Supplied text:
——

New study shows major shortage of naloxone in nearly every U.S. state

In The Lancet Public Health journal, Professor Traci Green and coauthors identify where the life-saving opioid overdose antidote is needed most

February 11, 2022

In 2021, a record 100,000 people died from drug overdoses in the U.S. – the vast majority of them of opioids, and increasingly from the potent drug fentanyl. Access to the life-saving medication naloxone, which is used to reverse opioid overdoses, has expanded across communities as a key public health response to these trends. A new study in The Lancet Public Health journal answers a question that has long confounded the public health community: How much naloxone do states need to turn the tide on the ever-growing opioid overdose epidemic?

The research team, led by Professor Traci Green of Brandeis University’s Opioid Policy Research Collaborative and Michael Irvine of Simon Fraser University and the British Columbia Centre for Disease Control, developed a mathematical model and companion website that generates nuanced data on naloxone need in all 50 U.S. states.

“We have a massive overdose crisis,” says Green, “and naloxone is the only tried-and-true solution. So how much of it do we need? Without an answer to that question, we don’t know how much we should manufacture, how many organizations we need distributing this medication, or how much governments should budget for.”

Although naloxone is a prescription drug, many states have implemented legal mechanisms that allow harm reduction programs, pharmacies and community organizations to purchase and broadly distribute the lifesaving kits to people who use drugs and others who may witness and respond to an overdose. This patchwork delivery system means that there was no comprehensive data on naloxone distribution—so the study authors built one–collecting and compiling 2017 data from pharmacies and an array of community organizations in a partnered fashion.

“Our approach considered different modes of access for naloxone as well as different types of opioid epidemics,” says Irvine. “Naloxone distribution differs greatly by how it is distributed, which also impacts how likely it is to be used, and the epidemic type varies significantly by geography, which influences the level of need.”

For example, in 2017 the East Coast epidemic was dominated by fentanyl, which generates a higher need for naloxone than areas where the epidemic is characterized by heroin or prescription opioid use. The authors also found that more overdose deaths were averted when naloxone was distributed via community organizations and pharmacy-initiated programs, compared with prescriber-based access (for example, physicians prescribing naloxone alongside a pain medication or a medication to treat opioid use disorder). 

To quantify the amount of naloxone still needed, the authors identified an end goal of naloxone being available in 80% of witnessed overdoses. “We found that very few states met this target, and some needed more than 1,000 additional kits per 100,000 people to achieve that goal,” says Irvine.

——

Data provided:
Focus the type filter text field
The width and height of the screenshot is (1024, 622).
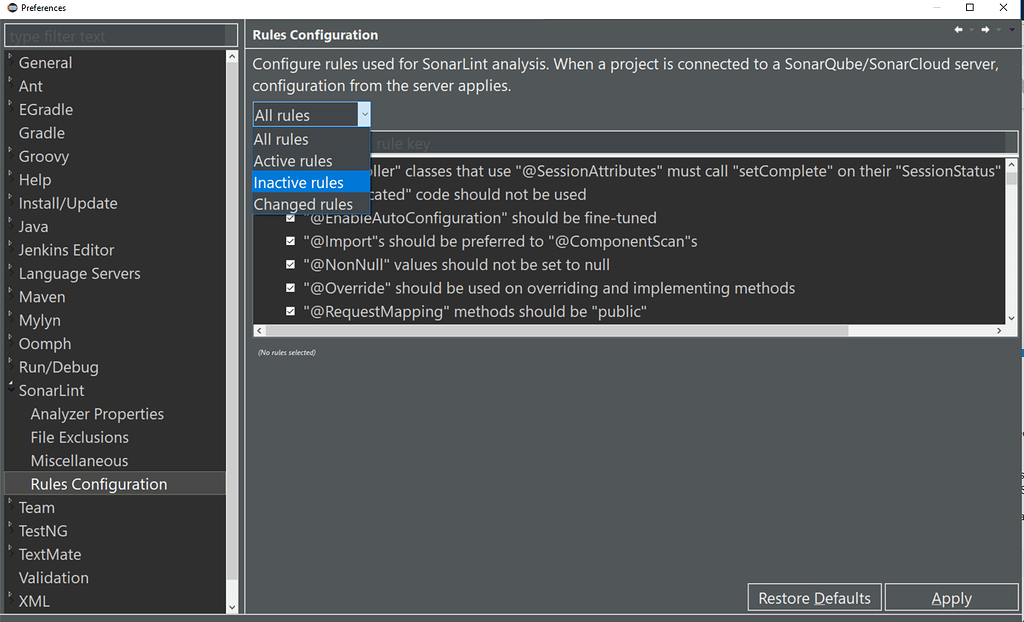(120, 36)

——

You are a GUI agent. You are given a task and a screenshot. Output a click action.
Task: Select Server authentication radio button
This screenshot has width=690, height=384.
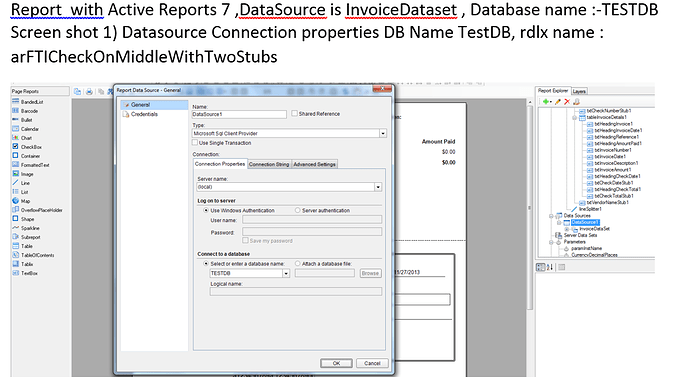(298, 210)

——

Assignment: Continue the naloxone shortage article from the end of its last paragraph.

Answer to this task:
Their results also show wide variation between states. Says Green, “For example, in 2017 South Carolina had more prescription opioid overdoses, relied heavily upon prescribers and pharmacies for naloxone access, and lacked a community-based naloxone distribution program. It would need over 35,000 kits distributed per year in order to achieve the target benchmark of having naloxone available at 80% of witnessed overdoses.

“On the other hand, Illinois, a large state with high numbers of heroin and fentanyl overdoses, relied less upon prescribers and pharmacies to distribute naloxone and more upon one centralized, community-based program hub. Illinois would need 162,306 naloxone kits per year to meet the same goal.”

Coauthor Maya Doe-Simkins, codirector of Remedy Alliance, says, “After more than 25 years of naloxone distribution to people who use drugs, I am thrilled to have a benchmark to reference when I get the common question, ‘How much naloxone do we need to distribute?’ This study confirms my previous answer: We need to distribute more naloxone than we have been, and directly to people who use drugs via community-based harm reduction programs, including syringe services programs.”

These findings emphasize the need to significantly expand naloxone distribution in most states, ideally through community-based programs and more broadly through pharmacies, as well as the need for increased harm reduction measures that reduce the likelihood of unwitnessed overdoses. For additional state-level data from this study, visit naloxoneneededtosave.org.  

Research reported in this press release was supported by the National Institute on Drug Abuse (NIDA), part of the National Institutes of Health, under award number R01DAQ45745-01S1. The content is solely the responsibility of the authors and does not necessarily represent the official views of the National Institutes of Health.